Ces détournements, on les connaît, on les dépiste, on les déteste, ce qui n’empêche, on les répète, on les emploie. Ils sont là, de moins en moins masqués, carrément assumés. Tellement assumés que les gens en oublient de s’inquiéter de cette langue désincarnée. La vigilance baisse. Alors oui, je dénonce ce que nos temps font à la langue, par seulement parce que la langue en souffre, mais parce que certaines façon de la triturer à des fins non poétiques véhiculent des idéologies néfastes voire meurtrières. Eclairer cet abus est une des seules choses que je puisse faire.

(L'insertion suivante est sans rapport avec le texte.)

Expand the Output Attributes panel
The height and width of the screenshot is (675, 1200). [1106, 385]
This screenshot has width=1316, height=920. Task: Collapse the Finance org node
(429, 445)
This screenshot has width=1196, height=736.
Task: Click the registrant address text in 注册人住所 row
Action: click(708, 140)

Pour finir sur une note positive, je dirais que dans Poudreuse, les gens sont les gens — musiciens lambda de l’orchestre ou spectateurs passifs, réduits à devenir des exécutants soumis à des normes bureaucratiques. Mais pas seulement. Il y a aussi, parmi eux, celleux dont la communauté, faute d’avoir été désignée, ne sait pas vraiment qu’elle existe. Cette communauté s’érige à la fin du livre, dans le nous qui s’empare du texte en même temps que l’écriture inclusive s’y intègre. Cette communauté que Poudreuse espère et appelle est la communauté des inquiet·ètes, qui prennent l’existence au sérieux et qui en ont assez de la neige. Ensemble, iels concentrent une énergie immense, une vitalité à retrouver pour contrer la négation du politique portée par le néolibéralisme. C’est cet espoir que mon texte veut porter et partager.